SNELL: I would think that many Democrats would agree.

KHALID: Yeah. And I feel like the question for me is, like, has Joe Biden shifted over the years? Or has the party itself, the Democratic Party, shifted where the kind of more outspoken, hawkish, military interventionist Democrats no longer maybe have the loudest voices in the party?

ELVING: One should also say that both Trump and Biden have fashioned themselves - Biden in a long political career, Trump in a short one - as champions of the working class, the working people of America. And internationalism has largely been, if you will, a product of more elite America, more the products of - the old cliche about the Ivy League supplying the top offices in the State Department and the CIA for many, many years - not a product of the preferences of the working class, which mostly has supplied the service people who have gone into the military and actually gone to these other countries and fought and died. And that is a bargain that perhaps the working class has wanted to reexamine in recent years. I think that has a certain amount to do with Donald Trump's success. And that is something that, I think, Joe Biden is responsive to as well.

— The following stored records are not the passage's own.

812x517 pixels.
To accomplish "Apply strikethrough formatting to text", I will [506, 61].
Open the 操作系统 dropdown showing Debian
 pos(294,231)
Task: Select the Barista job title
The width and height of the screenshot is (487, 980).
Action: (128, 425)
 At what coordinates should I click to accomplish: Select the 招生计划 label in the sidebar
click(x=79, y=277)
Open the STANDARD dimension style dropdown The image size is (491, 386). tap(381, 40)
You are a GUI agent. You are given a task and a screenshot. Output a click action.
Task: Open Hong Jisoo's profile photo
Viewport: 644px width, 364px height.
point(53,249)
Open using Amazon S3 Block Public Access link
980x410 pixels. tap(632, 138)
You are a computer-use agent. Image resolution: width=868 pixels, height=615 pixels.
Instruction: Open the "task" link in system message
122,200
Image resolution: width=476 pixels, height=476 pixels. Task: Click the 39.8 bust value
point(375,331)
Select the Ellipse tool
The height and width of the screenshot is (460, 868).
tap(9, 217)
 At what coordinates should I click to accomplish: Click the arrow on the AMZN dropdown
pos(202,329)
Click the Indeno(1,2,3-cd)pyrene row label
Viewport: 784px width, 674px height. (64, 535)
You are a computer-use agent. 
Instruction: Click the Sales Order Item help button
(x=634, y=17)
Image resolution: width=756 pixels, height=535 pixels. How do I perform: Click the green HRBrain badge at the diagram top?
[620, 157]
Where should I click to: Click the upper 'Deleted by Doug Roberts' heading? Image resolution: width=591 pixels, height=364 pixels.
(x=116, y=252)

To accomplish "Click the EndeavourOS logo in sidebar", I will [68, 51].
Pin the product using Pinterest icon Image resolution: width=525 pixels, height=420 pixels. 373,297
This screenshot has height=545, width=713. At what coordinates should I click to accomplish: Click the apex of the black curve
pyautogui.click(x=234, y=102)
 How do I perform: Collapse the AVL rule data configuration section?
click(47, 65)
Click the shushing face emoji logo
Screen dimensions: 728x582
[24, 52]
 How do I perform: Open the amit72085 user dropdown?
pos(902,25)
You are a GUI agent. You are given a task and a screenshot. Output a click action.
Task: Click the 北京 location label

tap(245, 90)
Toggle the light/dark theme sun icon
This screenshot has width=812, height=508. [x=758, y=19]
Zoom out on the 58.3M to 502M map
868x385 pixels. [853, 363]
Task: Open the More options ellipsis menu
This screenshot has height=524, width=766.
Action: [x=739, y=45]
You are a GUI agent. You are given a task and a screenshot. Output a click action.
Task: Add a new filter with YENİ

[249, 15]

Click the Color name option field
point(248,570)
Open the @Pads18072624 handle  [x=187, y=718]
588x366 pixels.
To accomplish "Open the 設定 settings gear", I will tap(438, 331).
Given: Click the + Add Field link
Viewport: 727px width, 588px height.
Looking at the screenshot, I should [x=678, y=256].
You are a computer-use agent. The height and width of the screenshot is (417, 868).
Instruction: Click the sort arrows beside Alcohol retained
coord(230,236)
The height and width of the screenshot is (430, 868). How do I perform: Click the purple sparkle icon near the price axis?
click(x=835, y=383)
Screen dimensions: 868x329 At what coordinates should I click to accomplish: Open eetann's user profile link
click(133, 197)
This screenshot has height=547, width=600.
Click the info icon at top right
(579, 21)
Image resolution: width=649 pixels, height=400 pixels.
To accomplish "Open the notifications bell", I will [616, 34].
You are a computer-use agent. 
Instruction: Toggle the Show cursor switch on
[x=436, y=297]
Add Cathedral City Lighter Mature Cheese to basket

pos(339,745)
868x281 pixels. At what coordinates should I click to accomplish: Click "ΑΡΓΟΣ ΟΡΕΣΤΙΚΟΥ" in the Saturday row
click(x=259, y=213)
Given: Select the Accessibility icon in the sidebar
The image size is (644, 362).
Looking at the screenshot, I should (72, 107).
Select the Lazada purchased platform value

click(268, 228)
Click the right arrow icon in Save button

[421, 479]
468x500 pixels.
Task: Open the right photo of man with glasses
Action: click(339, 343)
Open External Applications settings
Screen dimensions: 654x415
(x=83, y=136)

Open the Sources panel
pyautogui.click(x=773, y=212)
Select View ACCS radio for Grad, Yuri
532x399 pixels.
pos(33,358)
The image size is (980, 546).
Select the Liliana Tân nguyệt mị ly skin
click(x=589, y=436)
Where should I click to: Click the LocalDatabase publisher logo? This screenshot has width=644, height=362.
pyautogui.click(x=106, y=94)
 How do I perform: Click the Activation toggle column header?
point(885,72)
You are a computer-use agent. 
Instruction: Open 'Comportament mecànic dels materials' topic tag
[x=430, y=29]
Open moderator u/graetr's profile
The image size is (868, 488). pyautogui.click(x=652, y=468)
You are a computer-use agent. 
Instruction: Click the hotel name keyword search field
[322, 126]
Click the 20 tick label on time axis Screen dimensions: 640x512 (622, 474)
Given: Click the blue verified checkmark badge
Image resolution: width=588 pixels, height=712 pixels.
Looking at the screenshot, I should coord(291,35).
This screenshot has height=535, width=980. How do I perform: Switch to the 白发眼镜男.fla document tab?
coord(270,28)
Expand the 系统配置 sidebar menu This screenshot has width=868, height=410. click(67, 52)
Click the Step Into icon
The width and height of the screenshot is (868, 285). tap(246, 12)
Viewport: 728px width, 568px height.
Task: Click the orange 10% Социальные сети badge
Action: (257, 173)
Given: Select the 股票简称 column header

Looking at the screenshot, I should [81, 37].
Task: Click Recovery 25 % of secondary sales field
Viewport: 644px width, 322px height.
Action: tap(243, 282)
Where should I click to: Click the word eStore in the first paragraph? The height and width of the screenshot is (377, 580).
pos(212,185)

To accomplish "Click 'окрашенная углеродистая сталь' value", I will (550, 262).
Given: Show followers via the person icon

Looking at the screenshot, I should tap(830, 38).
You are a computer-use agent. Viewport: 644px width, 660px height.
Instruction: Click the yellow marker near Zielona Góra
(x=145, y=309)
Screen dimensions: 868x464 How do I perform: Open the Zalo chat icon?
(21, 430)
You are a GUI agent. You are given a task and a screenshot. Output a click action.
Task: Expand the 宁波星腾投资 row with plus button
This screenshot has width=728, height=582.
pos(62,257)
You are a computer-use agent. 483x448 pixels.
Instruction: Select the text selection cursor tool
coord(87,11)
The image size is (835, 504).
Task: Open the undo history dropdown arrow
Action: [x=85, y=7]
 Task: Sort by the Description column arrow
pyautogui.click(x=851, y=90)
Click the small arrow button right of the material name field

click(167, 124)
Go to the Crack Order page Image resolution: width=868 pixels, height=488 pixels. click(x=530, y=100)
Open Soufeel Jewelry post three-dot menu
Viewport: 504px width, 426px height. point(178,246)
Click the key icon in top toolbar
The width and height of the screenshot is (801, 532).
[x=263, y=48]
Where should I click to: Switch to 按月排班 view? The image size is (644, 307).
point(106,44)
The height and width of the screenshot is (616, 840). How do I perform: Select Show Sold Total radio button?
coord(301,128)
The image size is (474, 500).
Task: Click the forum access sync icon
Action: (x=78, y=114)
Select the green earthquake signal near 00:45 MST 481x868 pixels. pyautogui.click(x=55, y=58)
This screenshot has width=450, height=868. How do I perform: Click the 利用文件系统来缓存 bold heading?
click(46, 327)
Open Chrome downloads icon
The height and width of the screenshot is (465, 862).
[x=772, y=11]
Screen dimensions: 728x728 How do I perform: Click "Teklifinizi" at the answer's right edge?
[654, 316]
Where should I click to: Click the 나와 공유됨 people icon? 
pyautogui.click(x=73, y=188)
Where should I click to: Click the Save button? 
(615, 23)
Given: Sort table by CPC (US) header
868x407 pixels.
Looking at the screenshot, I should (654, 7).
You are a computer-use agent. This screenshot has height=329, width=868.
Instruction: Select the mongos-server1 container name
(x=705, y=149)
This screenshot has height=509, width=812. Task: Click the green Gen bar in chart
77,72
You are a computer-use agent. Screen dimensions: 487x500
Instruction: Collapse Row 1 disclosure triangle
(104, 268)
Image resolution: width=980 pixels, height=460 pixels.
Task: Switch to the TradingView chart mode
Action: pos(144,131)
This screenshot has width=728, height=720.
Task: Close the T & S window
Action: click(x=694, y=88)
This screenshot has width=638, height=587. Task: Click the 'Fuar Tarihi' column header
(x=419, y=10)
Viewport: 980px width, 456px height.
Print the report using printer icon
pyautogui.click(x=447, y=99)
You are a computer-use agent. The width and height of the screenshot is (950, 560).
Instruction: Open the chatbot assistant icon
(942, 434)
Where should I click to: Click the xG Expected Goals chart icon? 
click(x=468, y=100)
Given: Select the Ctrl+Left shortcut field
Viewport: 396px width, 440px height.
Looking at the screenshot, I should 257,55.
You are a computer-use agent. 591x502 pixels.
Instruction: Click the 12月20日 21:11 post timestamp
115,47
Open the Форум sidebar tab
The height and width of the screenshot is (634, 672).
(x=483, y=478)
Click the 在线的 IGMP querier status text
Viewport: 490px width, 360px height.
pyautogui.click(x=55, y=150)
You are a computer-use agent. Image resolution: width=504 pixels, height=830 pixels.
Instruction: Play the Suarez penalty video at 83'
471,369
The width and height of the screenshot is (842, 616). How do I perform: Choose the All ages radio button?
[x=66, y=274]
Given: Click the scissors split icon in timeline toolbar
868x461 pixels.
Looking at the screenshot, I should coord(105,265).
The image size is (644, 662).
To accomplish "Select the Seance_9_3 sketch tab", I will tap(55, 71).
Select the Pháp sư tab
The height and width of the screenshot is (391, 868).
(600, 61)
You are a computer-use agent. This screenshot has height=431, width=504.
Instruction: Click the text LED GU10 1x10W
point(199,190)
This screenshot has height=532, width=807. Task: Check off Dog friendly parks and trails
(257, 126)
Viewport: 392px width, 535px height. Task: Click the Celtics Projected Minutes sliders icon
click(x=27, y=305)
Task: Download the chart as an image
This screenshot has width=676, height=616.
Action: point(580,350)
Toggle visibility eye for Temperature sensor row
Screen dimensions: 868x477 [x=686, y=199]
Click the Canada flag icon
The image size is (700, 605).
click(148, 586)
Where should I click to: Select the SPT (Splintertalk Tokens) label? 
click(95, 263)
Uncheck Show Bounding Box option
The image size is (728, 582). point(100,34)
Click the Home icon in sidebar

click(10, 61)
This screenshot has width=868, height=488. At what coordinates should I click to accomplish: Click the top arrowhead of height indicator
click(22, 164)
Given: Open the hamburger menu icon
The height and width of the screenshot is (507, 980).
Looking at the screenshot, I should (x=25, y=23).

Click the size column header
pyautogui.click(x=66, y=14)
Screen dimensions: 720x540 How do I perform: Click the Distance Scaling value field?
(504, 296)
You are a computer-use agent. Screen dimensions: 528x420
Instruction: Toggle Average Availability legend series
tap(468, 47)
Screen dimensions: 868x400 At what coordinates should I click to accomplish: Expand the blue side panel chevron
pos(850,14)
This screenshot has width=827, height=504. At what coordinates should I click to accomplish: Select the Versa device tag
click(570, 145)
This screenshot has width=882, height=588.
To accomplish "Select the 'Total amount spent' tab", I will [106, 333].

KHALID: You know, Ron, the idea that there are elements of similarities between Donald Trump and Joe Biden's international philosophies to me is interesting, but Republicans are still very vocally attacking President Biden because of execution, right? In their view, this is an issue of competence, not just one of foreign policy agenda goals.

ELVING: That's right, and they can certainly make that argument. And I would advise that they make that argument rather than saying, well, Joe Biden is carrying out the contract that was signed by Donald Trump. They certainly don't want to do that, and they would certainly much prefer to say that it was poorly executed in the end and manifestly poorly executed. I mean, clearly, no one would have foreseen. No one perhaps could have foreseen - although that is an arguable point as well - that we would have the kinds of scenes at the airport that we're seeing now or that were so widely photographed and videotaped on the first days of the collapse. Those hideous images are going to be with us. And that, of course, is the responsibility of the people in power today. So whatever you want to call it, they are the ones. It's on their watch. They're holding the bag.

SNELL: All right. Let's leave it there for today. I'm Kelsey Small. I cover Congress.

KHALID: I'm Asma Khalid. I cover the White House.

ELVING: And I'm Ron Elving, editor/correspondent.

SNELL: And thank you for listening to the NPR POLITICS PODCAST.